Five times more discoveries
In this undertaking, one uses – in lieu of an actual bioreactor – a virtual bioreactor, a digital twin of the real thing used in a lab.
“Our virtual bioreactor supports experiment simulations in different modalities, such as CHO cells, T-Cell, Viral Vectors, and more can be added at the request of the customer.”
The AnalysisMode software can run tens of thousands of simulations based on the input data provided by the scientist, discovering more “recipes” for cell culture experiments.
“From simple text data, we manage to predict molecular-level properties,” Sampaio explains.
Sampaio says that scientists using AnalysisMode’s solution are able to rack up five times more discoveries, while saving around €250,000 in annual biomanufacturing and research costs (per 10-people bench science team).
Opening the AI “black box”
According to Sampaio, the virtual model has several attractive qualities from the perspective of the scientific community. First, it works also for small data, which is useful when dealing with novel diseases, for example.
“Second, our AI technology is capable of explaining each prediction – in human language, instead of mathematical formula, and it is adaptable, meaning you don’t need to retrain a whole AI every time new data is added.”
Finally, under this model, the bench scientist is able to understand why the AI makes every single prediction – and work is able to proceed that much smoother.
“We opened the AI black box into a transparent interface to allow for this,” reveals Sampaio.
AnalysisMode team members from left: Tiago Sampaio, Mia (Minh Anh) Le, Milda Dapkeviciute and Teppo Hudsson. Recently, Belma Alispahic has joined the company, leading AnalysisMode’s scientific team.
Health hackathon champion
In addition to perfecting their AI solution, AnalysisMode has been busy making a name for itself in hackathon circles. In 2020, the company won five HackTheCrisis events and was a finalist at EU vs Virus. Previously, the company has also won the Finnish Ultrahack. This year, the company won EU’s Data 4 Healthy Recovery hackathon and was recently chosen as the winning team in the EU Data 4 Healthy Recovery Accelerator.
What’s the secret behind such a stellar performance?
“I believe it is a combination of domain knowledge and determination that wins hackathons. We go all-in,” Sampaio says with a grin.
Working towards affordable cures
Sampaio, a Brazilian native, is currently cooking his innovations under the Northern Lights – in Rovaniemi, Finland, above the Arctic Circle. He has a vision where virtual lab tools take cell-based treatments to another level entirely – finally conquering disease. Having lost his grandfather to cancer last year, Sampaio acts with a sense of urgency:
“There are threats out there similar to COVID-19 and we must prepare for those threats. Obviously, affordable cure for disease is a major part of this,” he says, adding that harnessing the full abilities of AI can provide humanity with the firepower it needs to meet these challenges.

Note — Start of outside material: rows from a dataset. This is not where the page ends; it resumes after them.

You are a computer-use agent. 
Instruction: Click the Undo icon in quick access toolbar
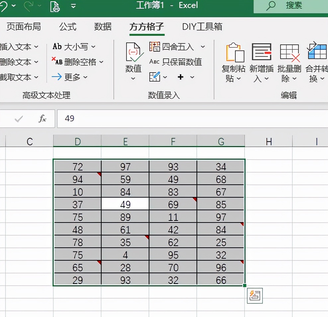coord(4,6)
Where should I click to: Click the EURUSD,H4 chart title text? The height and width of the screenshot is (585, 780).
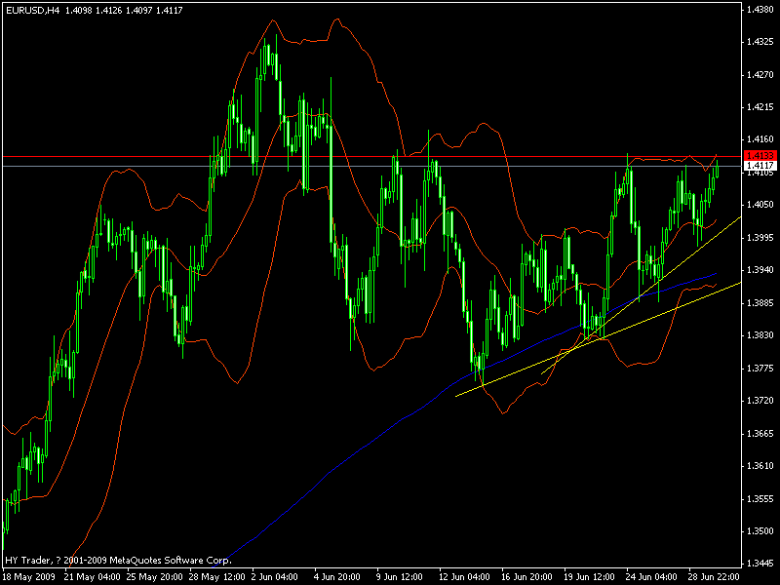[x=32, y=10]
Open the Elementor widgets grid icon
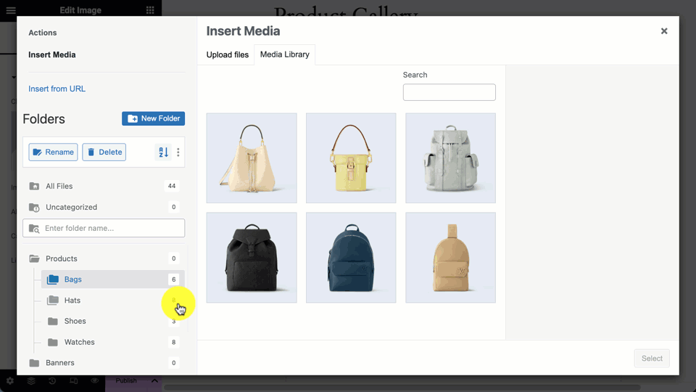The height and width of the screenshot is (392, 696). pyautogui.click(x=150, y=10)
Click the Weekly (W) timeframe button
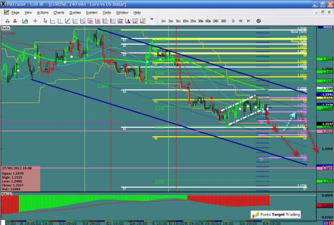Screen dimensions: 334x225 (240, 21)
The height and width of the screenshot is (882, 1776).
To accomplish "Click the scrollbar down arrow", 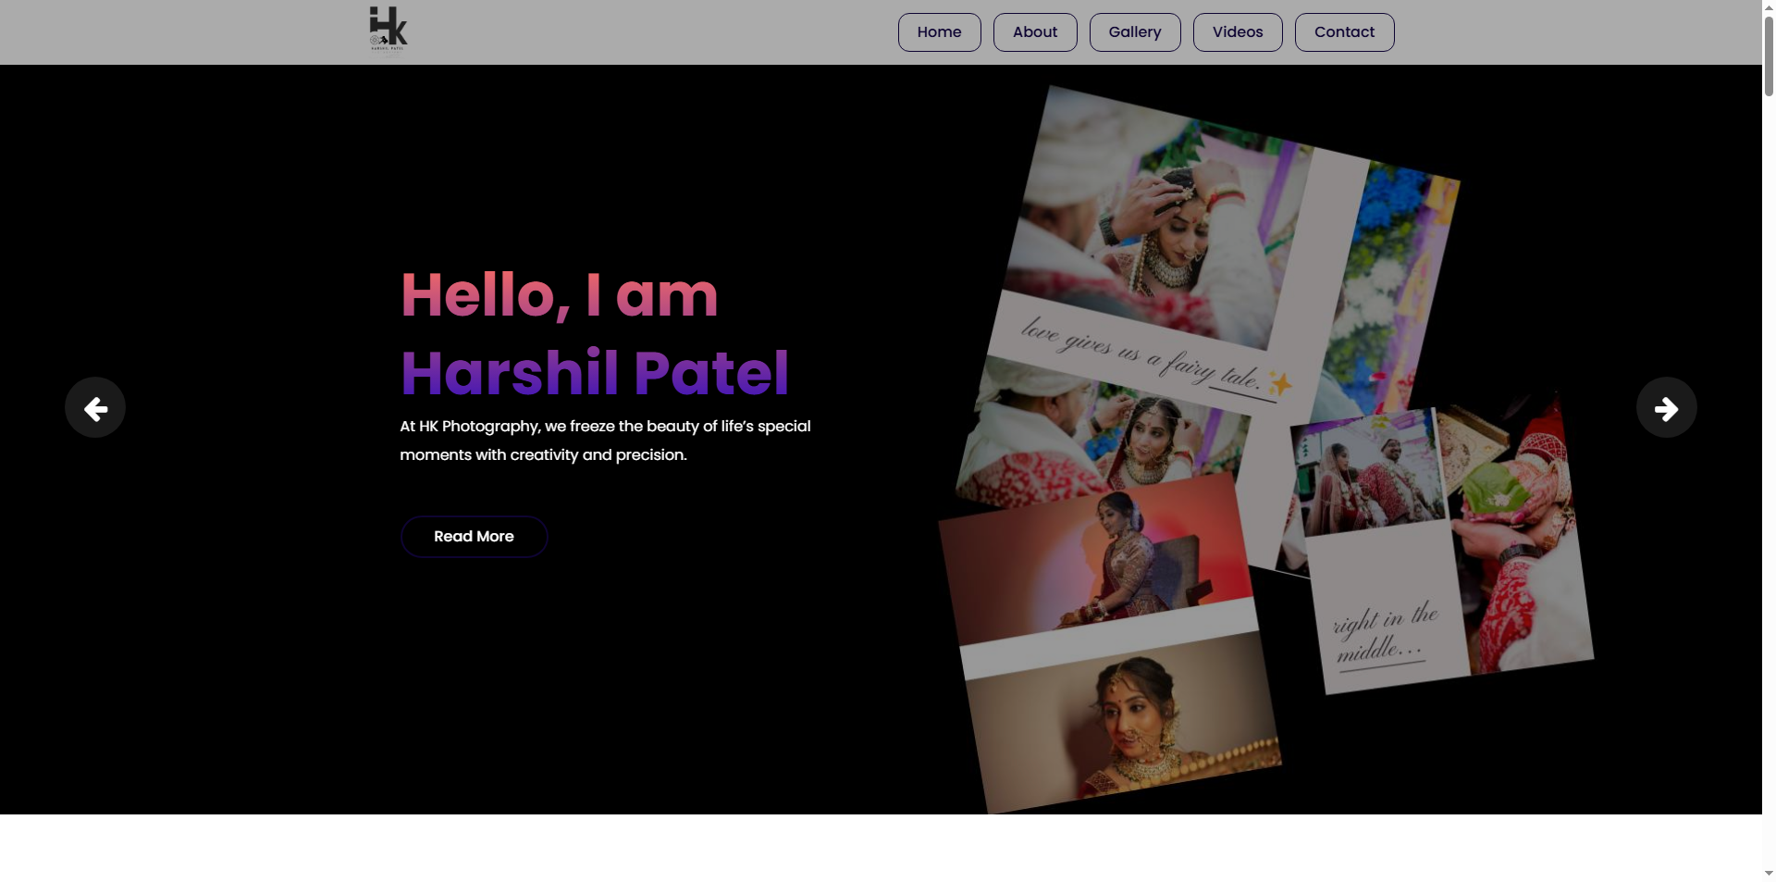I will (1769, 873).

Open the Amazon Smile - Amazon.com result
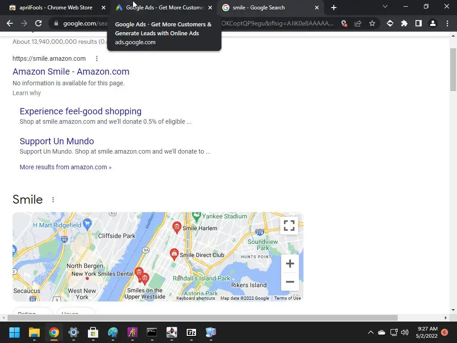pos(71,71)
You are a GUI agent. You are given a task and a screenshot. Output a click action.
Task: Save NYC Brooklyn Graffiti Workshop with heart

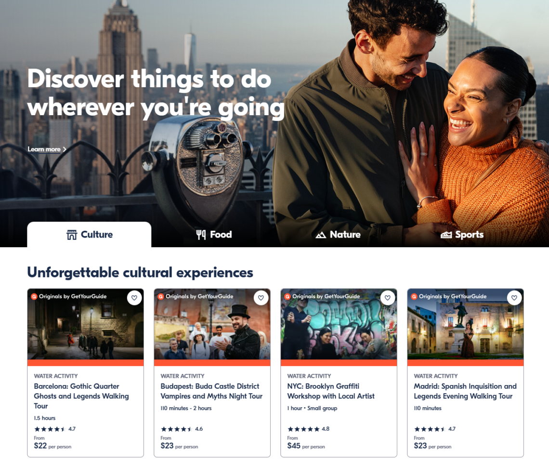pos(387,298)
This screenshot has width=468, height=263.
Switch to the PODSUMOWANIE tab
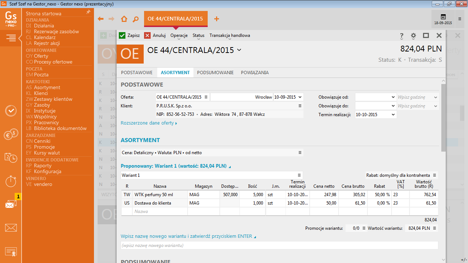pyautogui.click(x=215, y=72)
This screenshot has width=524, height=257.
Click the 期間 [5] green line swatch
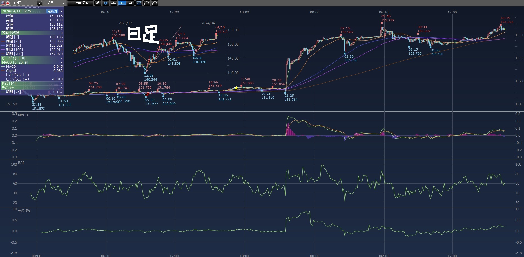[3, 37]
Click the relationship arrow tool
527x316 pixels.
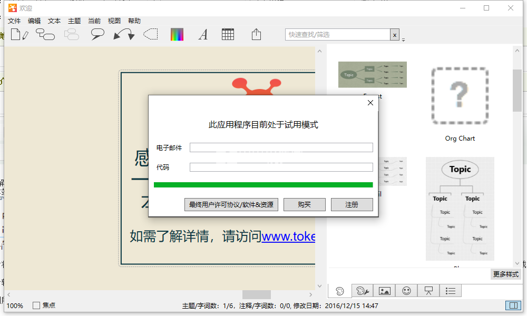pos(124,35)
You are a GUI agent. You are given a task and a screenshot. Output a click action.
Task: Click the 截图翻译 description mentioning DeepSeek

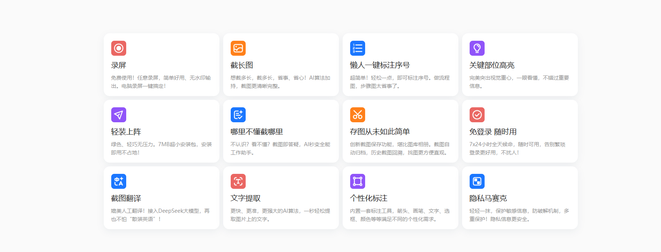pyautogui.click(x=160, y=215)
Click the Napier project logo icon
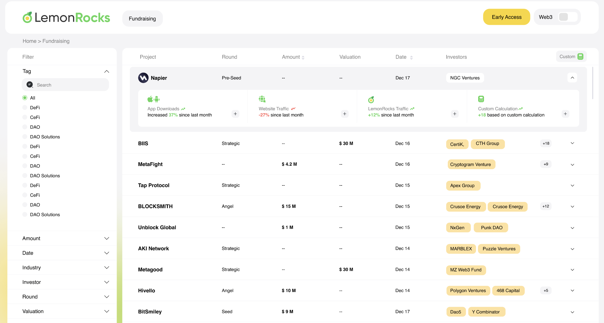The height and width of the screenshot is (323, 604). [143, 78]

“For example, with cell therapy, the cost can be as much as one million euros per just one patient right now. Using AI, we can cut the price by half.”
AnalysisMode is one of the Health Incubator Helsinki’s Batch II companies – and Sampaio says that networking within the program has already yielded great contacts.
“The incubator is also showing us participants what are the concrete steps we need to take in order to go forward.”